Row counts for tables in netflix dataset:
Table: reviews, Row Count: 154500
Table: recommendation_logs, Row Count: 520000
Table: search_logs, Row Count: 265000
Table: movies, Row Count: 10400
Table: watch_history, Row Count: 1050000
Table: users, Row Count: 103000


**Reflection:** When is `autodetect` acceptable? When should you enforce explicit schemas and why?

## 5) Data Quality (DQ) — Concepts we care about
- **Missingness** (MCAR/MAR/MNAR). Impute vs drop. Add `is_missing_*` indicators.
- **Duplicates** (exact vs near). Double-counted engagement corrupts labels & KPIs.
- **Outliers** (IQR). Winsorize/cap vs robust models. Always **flag** and explain.
- **Reproducibility**. Prefer `CREATE OR REPLACE` and deterministic keys.


### 5.1 Missingness (users) — What & Why
Measure % missing and check if missingness depends on another variable (MAR) → potential bias & instability.

### Build Prompt
Generate **two BigQuery SQL cells**:
1) Total rows and % missing in `region`, `plan_tier`, `age_band` from `users`.
2) `% plan_tier missing by region` ordered descending. Add comments on MAR.


In [16]:
from google.cloud import bigquery
import os

project_id = os.environ['GOOGLE_CLOUD_PROJECT']
client = bigquery.Client(project=project_id)

# Query 1: Total rows and % missing per column
query_missingness_profile = f"""
WITH base AS (
  SELECT COUNT(*) n,
         COUNTIF(country IS NULL) miss_region,
         COUNTIF(subscription_plan IS NULL) miss_plan,
         COUNTIF(age IS NULL) miss_age
  FROM `{project_id}.netflix.users`
)
SELECT n,
       ROUND(100*miss_region/n,2) AS pct_missing_region,
       ROUND(100*miss_plan/n,2)   AS pct_missing_plan_tier,
       ROUND(100*miss_age/n,2)    AS pct_missing_age_band
FROM base;
"""

print("Missingness Profile (users table):")
query_job_profile = client.query(query_missingness_profile)
results_profile = query_job_profile.result()

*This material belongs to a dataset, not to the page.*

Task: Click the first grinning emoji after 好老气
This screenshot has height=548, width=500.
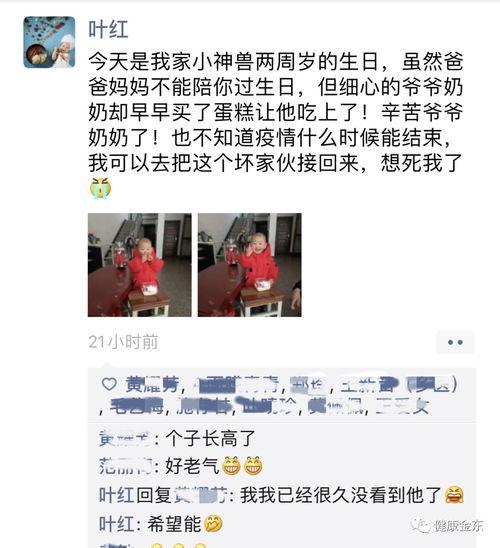Action: pyautogui.click(x=231, y=466)
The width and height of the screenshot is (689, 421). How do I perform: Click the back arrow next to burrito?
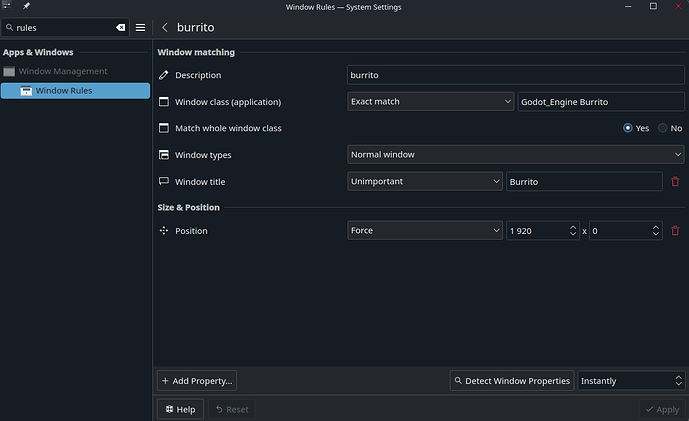pyautogui.click(x=164, y=28)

for row in results_profile:
    print(f"Total Rows: {row.n}")
    print(f"Pct Missing Region: {row.pct_missing_region}%")
    print(f"Pct Missing Plan Tier: {row.pct_missing_plan_tier}%")
    print(f"Pct Missing Age Band: {row.pct_missing_age_band}%")

Missingness Profile (users table):
Total Rows: 103000
Pct Missing Region: 0.0%
Pct Missing Plan Tier: 0.0%
Pct Missing Age Band: 11.93%


In [17]:
project_id = os.environ['GOOGLE_CLOUD_PROJECT']
client = bigquery.Client(project=project_id)

# Query 2: % plan_tier missing by region (checking for MAR)
query_mar_by_region = f"""
-- % plan_tier missing by region ordered descending (checking for MAR - Missing At Random)
-- This query helps identify if the missingness of 'plan_tier' is dependent on the 'region'.
SELECT country,
       COUNT(*) AS n,
       ROUND(100*COUNTIF(subscription_plan IS NULL)/COUNT(*),2) AS pct_missing_plan_tier
FROM `{project_id}.netflix.users`
GROUP BY country
ORDER BY pct_missing_plan_tier DESC;
"""

print("\n% Plan Tier Missing by Region:")
query_job_mar = client.query(query_mar_by_region)
results_mar = query_job_mar.result()

for row in results_mar:
    print(f"Region: {row.country}, Total Rows: {row.n}, Pct Missing Plan Tier: {row.pct_missing_plan_tier}%")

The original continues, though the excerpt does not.